▸ Records to use:
========================================================================

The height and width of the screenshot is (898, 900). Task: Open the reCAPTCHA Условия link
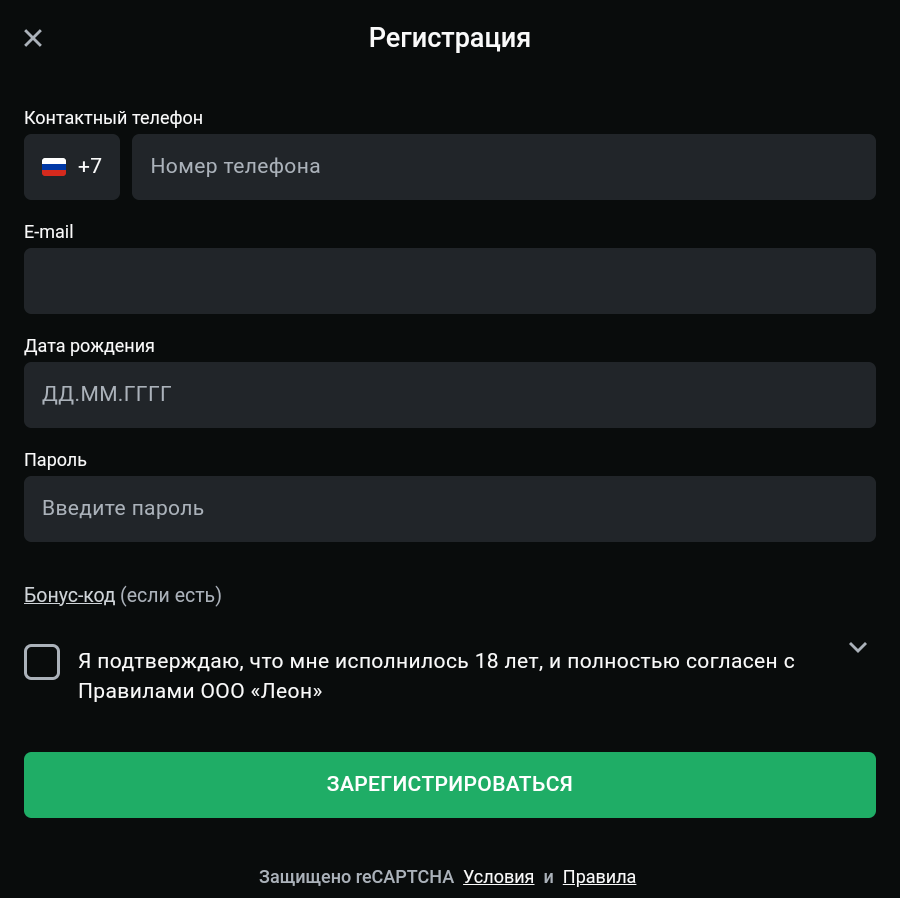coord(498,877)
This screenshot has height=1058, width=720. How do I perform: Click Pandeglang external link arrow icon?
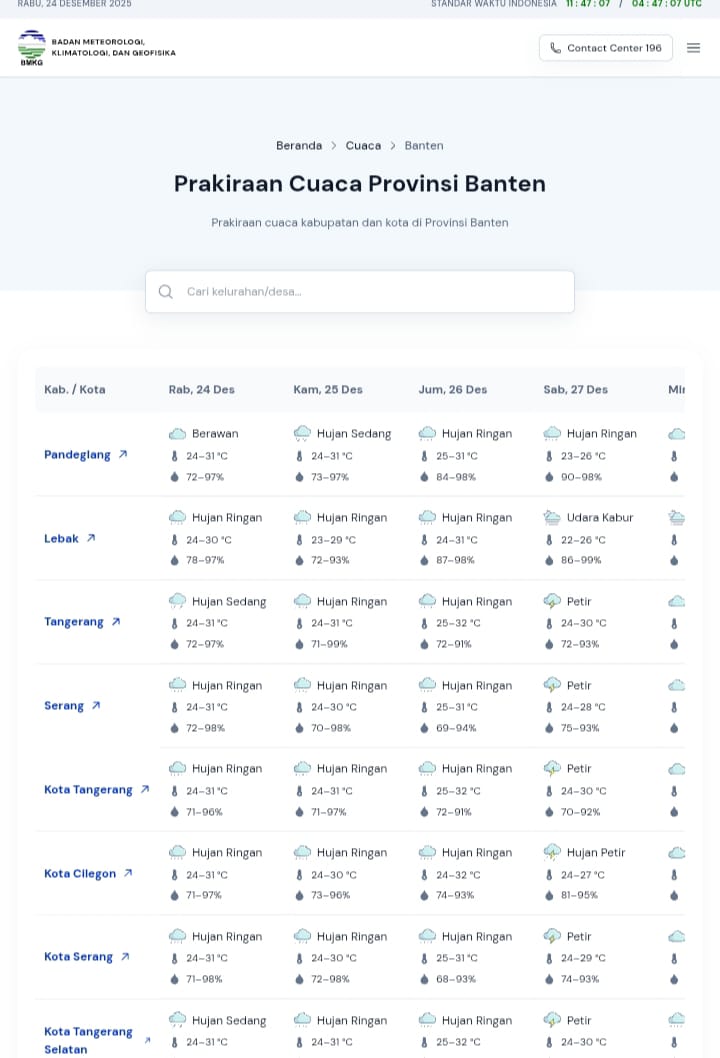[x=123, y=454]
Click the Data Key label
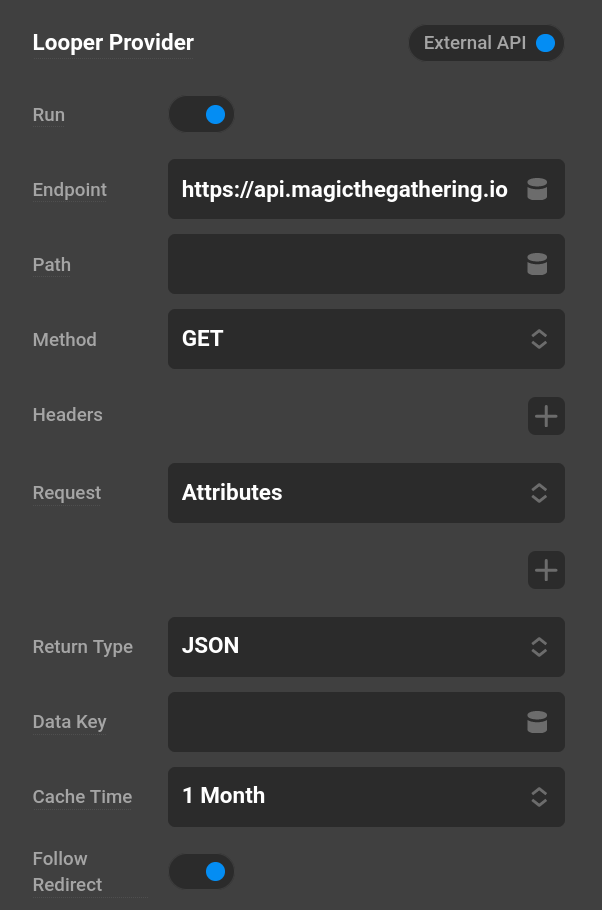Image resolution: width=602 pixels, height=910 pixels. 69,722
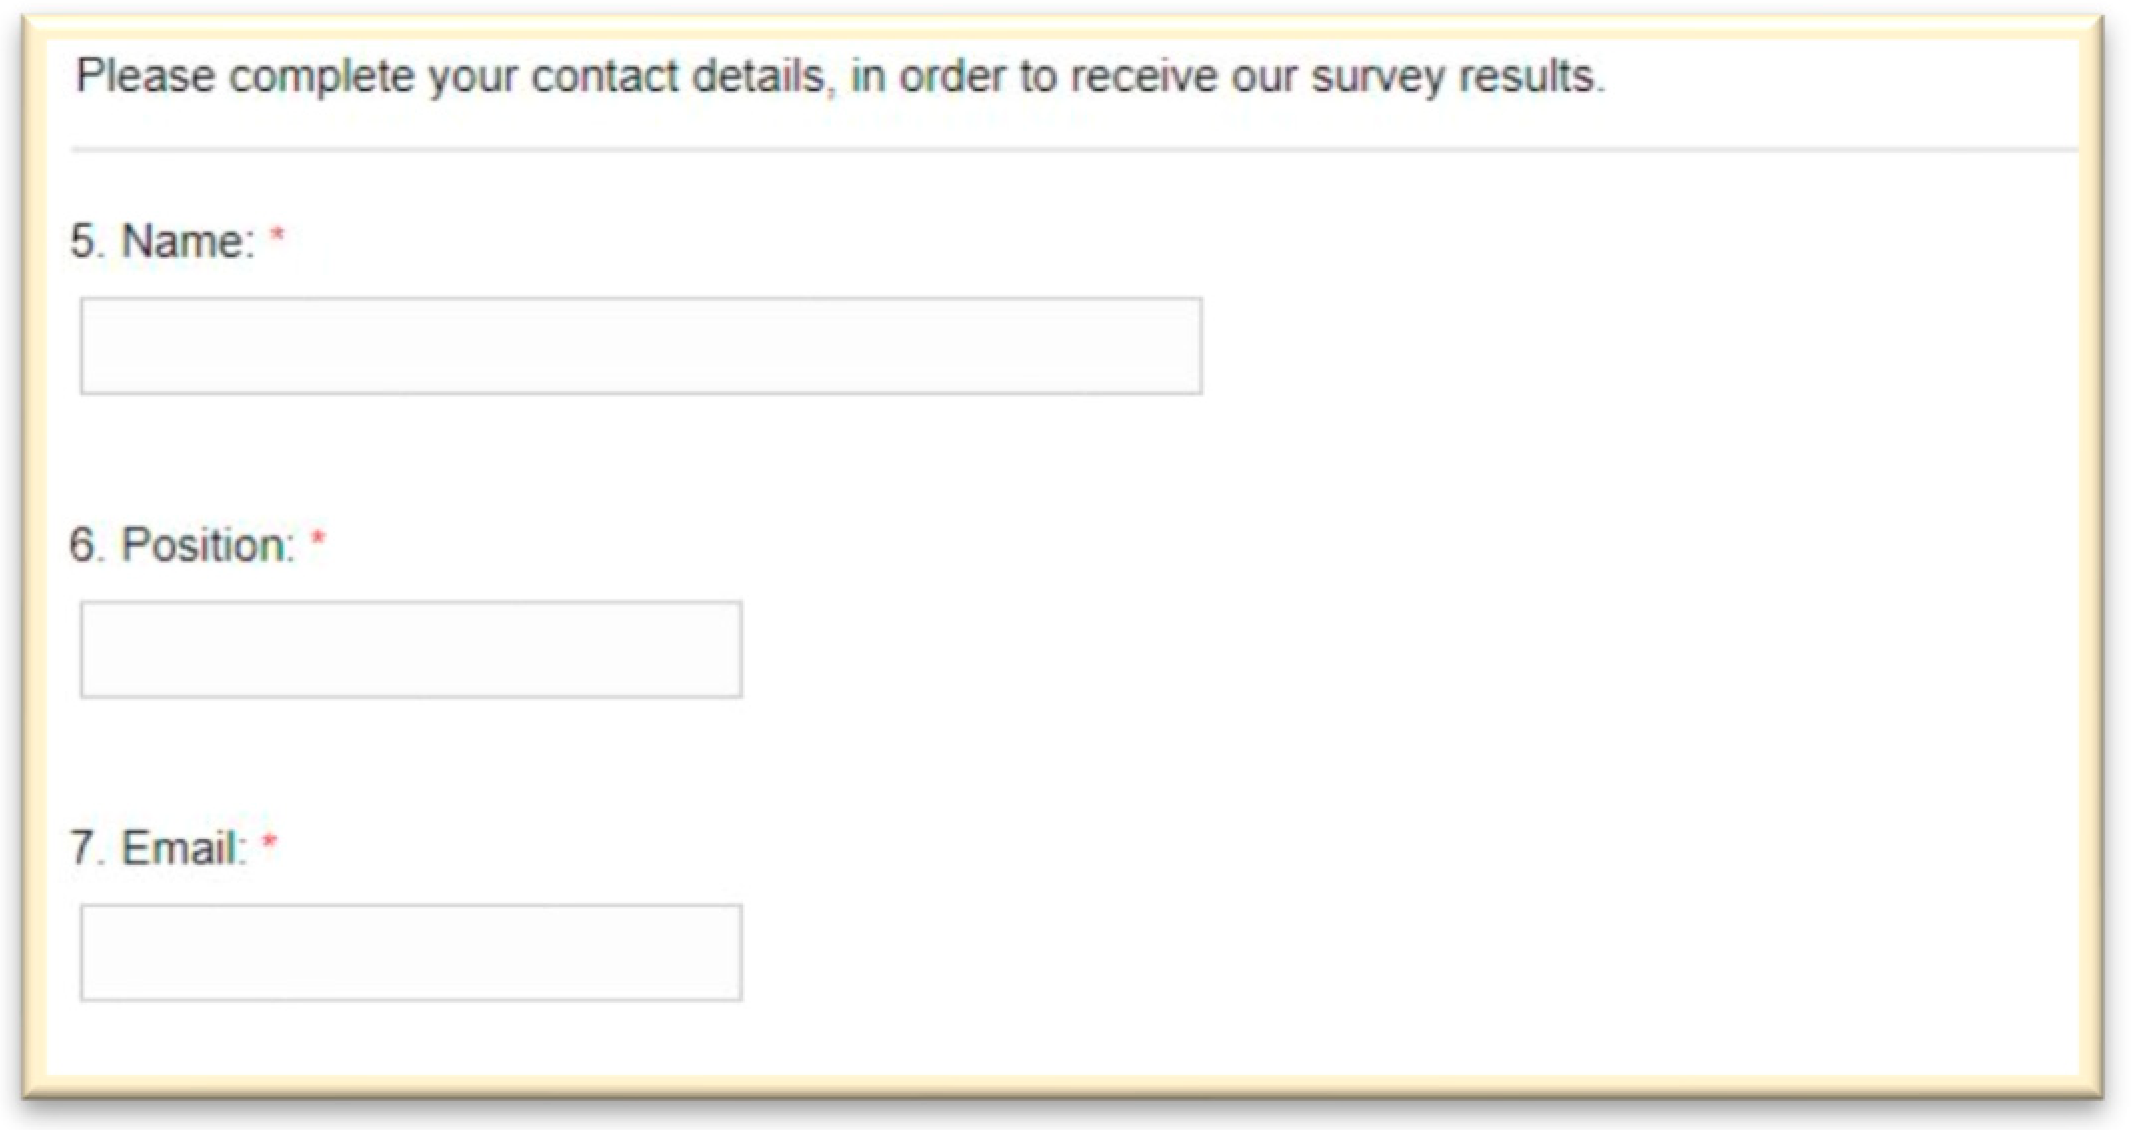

========================================================================

▸ What is expected: Reproduce every record word for word. The copy must contain no pictures.

▸ Your response:
The height and width of the screenshot is (898, 900). Task: Open the reCAPTCHA Условия link
coord(498,877)
This screenshot has height=1058, width=720. How do I perform: Click Pandeglang external link arrow icon?
[x=123, y=454]
Click the Data Key label
Image resolution: width=602 pixels, height=910 pixels. 69,722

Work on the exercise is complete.